Wednesday, October 10, 2007

My Mom's Sneaking Depression

I call my mom every few weeks. She always sounds so happy to hear from me and is so appreciative of my calls.

She rarely calls me though. And, she has forgotten my birthday for the last couple of years.
I'm not that into birthday celebrations, so it's not what she sends that ever has mattered. It's more that she used to feel more like a participant in my life.

These days, she seems to be a bit lost in time and a bit lost from my life too.

Days come and go with her animals (four cats and three dogs - the horses are gone now) on her two acres in Loxahatchee, Florida.

My mom taught special education for 30 years, retiring at 70, well beyond the time when most teachers have either burned out or gone on to tamer gigs. She had taught in inner city Los Angeles, where the street-smart kids, who loved her, gullible ways and all, insisted, "You're not white, you're just light."

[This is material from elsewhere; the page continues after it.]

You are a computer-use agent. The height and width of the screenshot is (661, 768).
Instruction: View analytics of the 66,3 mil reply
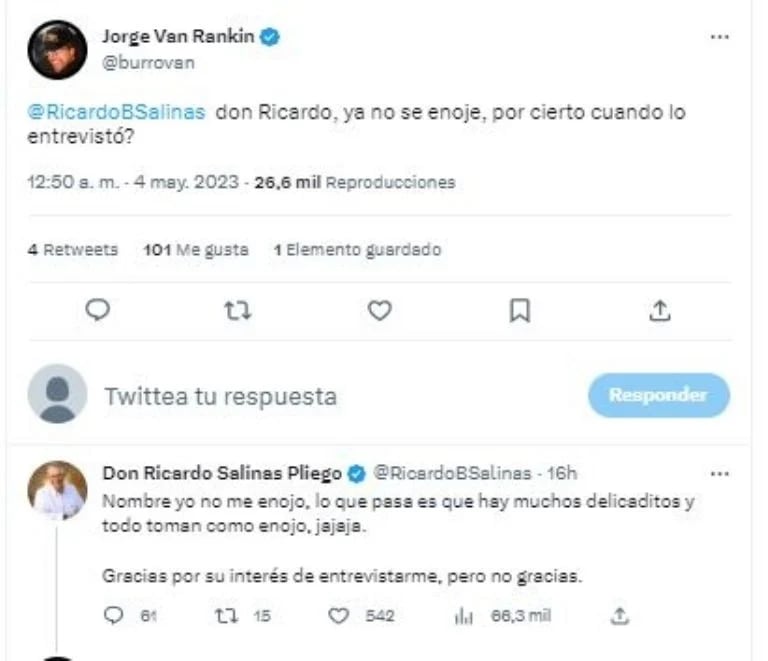463,616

My mom worked with kids with all sorts of learning disabilities, ADD, oppositional defiant disorder and so forth.

One student was blind because his mother's boyfriend had thrown acid at her while she was holding him as a baby, and she involntarily flinched, putting her child's eyes in the full spray of acid.

Traumatized kids, who longed to be seen and to have a chance, populated her classes, especially at the end of her career, when she worked with teenage boys who could not make it in the regular schools' special ed programs.

At 5'1", my mom has never been physically imposing. She used to have to take mandatory self-defense classes, where instructors pinned her and made her roll through different moves to protect herself. However, she never needed to use those skills.

The kids tested her, for sure, but they seemed to get how much she cared, and the worst that happened were the occasional pilferings from her room.

It always broke her heart when yet another one would go to jail or turn to violence, as many of the kids at her last school did.

It's hard to believe now, as my mom seems so isolated and even a bit afraid of venturing into the world much anymore.

Stephen and I have been trying to get her in to see an orthopedic surgeon about her bad knee for several years. She cancelled appointments and said she just didn't have the energy to go and would withdraw to sleep it all off.

It sounded like more than avoidance, more like depression sneaking up on our mother.

I read an article in The Economist this morning about how depressed people move in "mathematically different" ways from other people. According to the article:

"Depressed people experience longer resting periods more frequently and shorter ones less frequently than healthy people do."

While this is not surprising, the conclusion of the article was interesting, given my interest in all things cellular these days.

Apparently, the same movement pattern as depressed people was seen in the electrical activity of "nerve cells isolated in a Petri dish and unable to contact their neighbors." The intelligence compressed into our tiny cells is always astonishing to me, and the lives of cells aren't so very different from our own.

Alas, my mom is isolated. Her movement patterns are those of long rest (withdrawal) periods and lack of interest in most things. It looks like depression has snuck in

The good news is that our mother allows us to help her. She is trying to be better about her supplements and is open to giving SAM-e a try, which could help her aching joints as well as her moods.

Meanwhile, I will be checking in on my mom a whole lot more often, as will Stephen.

2 Comments:

At October 12, 2007 8:31:00 AM MDT , Blogger scoggins said...

Dear Cindy,

You might also suggst vitamin D3 supplements for your mother. Winter months, less sunshine, less vitamin D, it can seriously affect one's mood.

All the best,

Tom Scoggins

 
At October 12, 2007 10:17:00 AM MDT , Blogger Cindy Marteney, CEO, Our Health Co-op said...

Thanks Tom...I've upped my own vitamin D3 and find myself extolling the virtues of the sunshine vitamin all the time, including with my mom. Good reminder to all. Thanks for writing!